The C-compiler to compile the Tiny C Compiler

This C-compiler with build-in C-preprocessor presumes that the input is correct. It only reports warning or errors when an internal limit is being exceeded, such as the maximum length of a token, or when parsing cannot proceed.

A list of limitations:

It generates code for the Stack-C intermediate language.

Preprocessor

The compiler includes a preprocessor that implements the necessary parts of the C-preprocessor to compile the Tiny C Compiler sources and other needed sources for standard library and tools needed to implement stage0. The preprocessor is implemented as a series of character and token iterators (partly also to demonstrate that this is possible). All character iterators use the struct char_iterator_t as it base and all token iterator use the struct token_iterator_t as it base. The following iterators are implemented

The file iterator

The struct file_iterator_s and the function file_iterator_next implement the file iterator. On creation it points to the first character of the file and on each call to the next function it returns the next character of the file, where the file is thought to be extended with an infinite number of null ('\0') characters and carriage return characters ('\r') are skipped. The line and column members are updated according to line feed ('\n') characters in the file.

The line splice iterator

The struct line_splice_iterator_s and the function line_splice_iterator_next implement the line spice iterator, which joins lines from the input when the black-slach (\\) character appears as the last character on the line. On creation the iterator points to the first character in the file, assuming that pairs of a back-slash charater and line-feed characters are ignored. On each call of the next function, the following character ignoring such pairs is returned.

The comment strip iterator

The struct comment_strip_iterator_s and the function comment_strip_iterator_next implement the comment strip iterator, which removes all comments from the input. It supports both the original comments which are delimited by '/*' and '*/' and the new comments with are delimited by '//' and a new-line character. The original comments are replaced by a space character and the new comments are replace by a new-line character. The function comment_strip_iterator_next is implemented as a co-routine with the help of goto statements.

The include iterator

The struct include_iterator_s and the function include_iterator_next implement the include iterator, which allows, by calling the function include_iterator_add, to include the stream of character returned by another character iterator to be included. Recursive including is supported.

The tokenizer iterator

The struct tokenizer_s and the function tokenizer_next implement the tokenizer iterator that recognizes the C tokens from the stream of characters returned by a character iterator. On creation it is on the first recognized token and on each call to the next function it returns the next recognized token.
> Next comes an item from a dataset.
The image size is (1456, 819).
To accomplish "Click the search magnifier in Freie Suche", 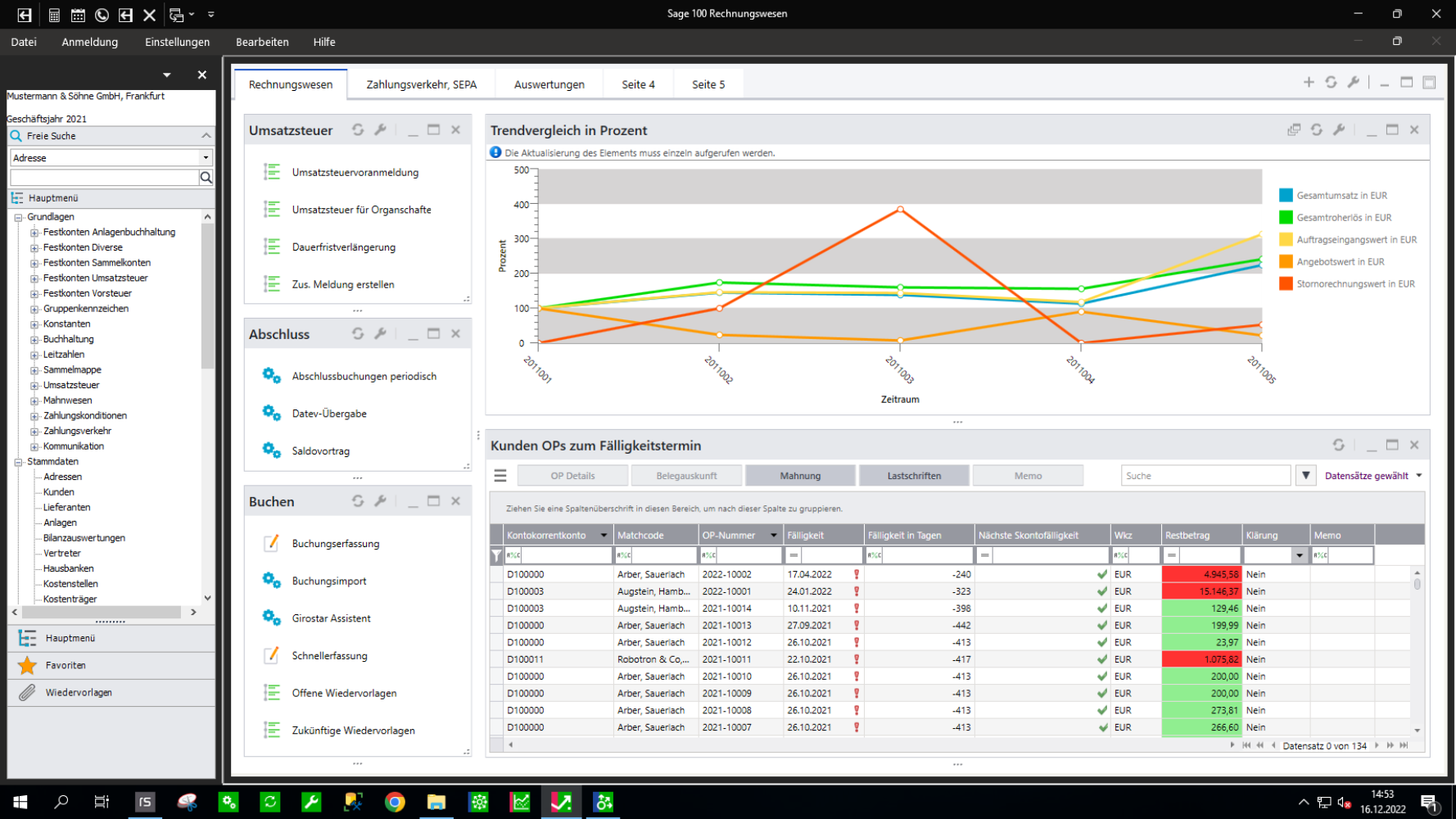I will (206, 178).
The tokenizer assumees that all integer values are within the range of int.

The conditional iterator

The struct conditional_iterator_s and the function conditional_iterator_next implement the conditional iterator that deals with all conditional compilation directives, such as #if, and also the directives #define, #undef, #include, and #error.

It does not support macro expansion in conditional expressions.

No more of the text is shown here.